Going from the line that contains "This screenshot has width=898, height=410." to the last line of the material below, repeat every line exactly.

########################################

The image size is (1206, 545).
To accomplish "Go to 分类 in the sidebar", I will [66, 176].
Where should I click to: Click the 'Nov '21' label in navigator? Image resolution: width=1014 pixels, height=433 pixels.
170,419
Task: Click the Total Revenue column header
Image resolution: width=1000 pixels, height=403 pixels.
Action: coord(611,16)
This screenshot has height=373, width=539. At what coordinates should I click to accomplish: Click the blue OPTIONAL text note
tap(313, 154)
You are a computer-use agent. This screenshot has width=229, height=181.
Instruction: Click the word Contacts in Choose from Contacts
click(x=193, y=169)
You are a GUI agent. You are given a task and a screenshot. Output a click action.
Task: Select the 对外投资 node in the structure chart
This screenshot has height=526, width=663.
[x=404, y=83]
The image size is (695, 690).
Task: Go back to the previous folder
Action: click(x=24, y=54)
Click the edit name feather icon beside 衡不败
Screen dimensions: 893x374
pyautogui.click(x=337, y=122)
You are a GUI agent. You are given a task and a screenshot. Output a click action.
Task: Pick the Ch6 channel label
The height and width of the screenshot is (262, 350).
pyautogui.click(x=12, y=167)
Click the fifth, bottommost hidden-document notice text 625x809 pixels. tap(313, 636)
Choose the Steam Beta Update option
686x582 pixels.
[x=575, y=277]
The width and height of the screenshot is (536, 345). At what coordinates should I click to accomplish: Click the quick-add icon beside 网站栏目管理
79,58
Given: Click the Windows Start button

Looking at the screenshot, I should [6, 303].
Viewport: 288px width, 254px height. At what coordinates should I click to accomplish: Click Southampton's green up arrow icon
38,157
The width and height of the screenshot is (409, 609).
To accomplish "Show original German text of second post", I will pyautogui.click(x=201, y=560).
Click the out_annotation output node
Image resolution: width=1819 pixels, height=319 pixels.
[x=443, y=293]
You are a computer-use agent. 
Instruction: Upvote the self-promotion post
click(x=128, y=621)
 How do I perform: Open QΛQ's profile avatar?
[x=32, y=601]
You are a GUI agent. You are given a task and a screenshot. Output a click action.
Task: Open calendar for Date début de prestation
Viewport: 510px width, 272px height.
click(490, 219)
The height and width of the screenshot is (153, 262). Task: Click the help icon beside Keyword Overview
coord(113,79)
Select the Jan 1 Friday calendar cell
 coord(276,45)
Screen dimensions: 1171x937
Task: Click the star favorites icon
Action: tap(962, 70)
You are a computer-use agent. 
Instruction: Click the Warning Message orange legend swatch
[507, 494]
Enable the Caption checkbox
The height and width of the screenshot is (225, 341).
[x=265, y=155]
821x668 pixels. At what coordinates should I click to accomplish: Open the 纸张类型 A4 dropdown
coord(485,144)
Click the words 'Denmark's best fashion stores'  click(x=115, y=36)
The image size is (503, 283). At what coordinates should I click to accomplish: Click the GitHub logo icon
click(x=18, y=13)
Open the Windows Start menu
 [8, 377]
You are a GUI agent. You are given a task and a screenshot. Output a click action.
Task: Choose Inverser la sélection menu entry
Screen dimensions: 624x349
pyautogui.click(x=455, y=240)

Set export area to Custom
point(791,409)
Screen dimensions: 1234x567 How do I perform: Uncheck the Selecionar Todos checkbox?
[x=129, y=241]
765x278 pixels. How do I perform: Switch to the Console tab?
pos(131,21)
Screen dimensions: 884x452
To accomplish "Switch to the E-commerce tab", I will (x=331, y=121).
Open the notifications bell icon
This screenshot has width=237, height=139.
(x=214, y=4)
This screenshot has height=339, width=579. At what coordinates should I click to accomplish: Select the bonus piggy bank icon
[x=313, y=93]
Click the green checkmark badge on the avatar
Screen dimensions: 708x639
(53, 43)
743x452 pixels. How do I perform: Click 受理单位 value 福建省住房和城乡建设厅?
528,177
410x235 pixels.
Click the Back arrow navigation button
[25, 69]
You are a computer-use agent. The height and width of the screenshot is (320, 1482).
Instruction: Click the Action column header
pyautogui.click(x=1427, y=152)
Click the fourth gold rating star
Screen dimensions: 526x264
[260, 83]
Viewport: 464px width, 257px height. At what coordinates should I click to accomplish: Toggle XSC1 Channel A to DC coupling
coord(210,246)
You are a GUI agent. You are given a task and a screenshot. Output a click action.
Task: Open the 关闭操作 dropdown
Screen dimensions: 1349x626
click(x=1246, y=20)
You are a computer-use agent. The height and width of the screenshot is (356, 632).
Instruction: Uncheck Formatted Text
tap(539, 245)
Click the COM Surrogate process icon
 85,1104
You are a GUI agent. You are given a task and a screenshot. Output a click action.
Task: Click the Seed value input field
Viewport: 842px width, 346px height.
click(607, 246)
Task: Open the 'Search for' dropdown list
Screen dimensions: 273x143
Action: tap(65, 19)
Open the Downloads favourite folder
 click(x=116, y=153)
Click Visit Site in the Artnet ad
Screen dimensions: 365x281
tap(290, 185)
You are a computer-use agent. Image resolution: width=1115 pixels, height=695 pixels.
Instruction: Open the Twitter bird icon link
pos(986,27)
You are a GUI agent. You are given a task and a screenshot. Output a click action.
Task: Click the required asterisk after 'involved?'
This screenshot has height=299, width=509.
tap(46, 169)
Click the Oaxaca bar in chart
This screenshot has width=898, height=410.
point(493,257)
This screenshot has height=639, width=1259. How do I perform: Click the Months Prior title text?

########################################

SOLUTION BELOW ▸
This screenshot has width=898, height=410.
point(493,257)
This screenshot has height=639, width=1259. How do I perform: Click the Months Prior title text?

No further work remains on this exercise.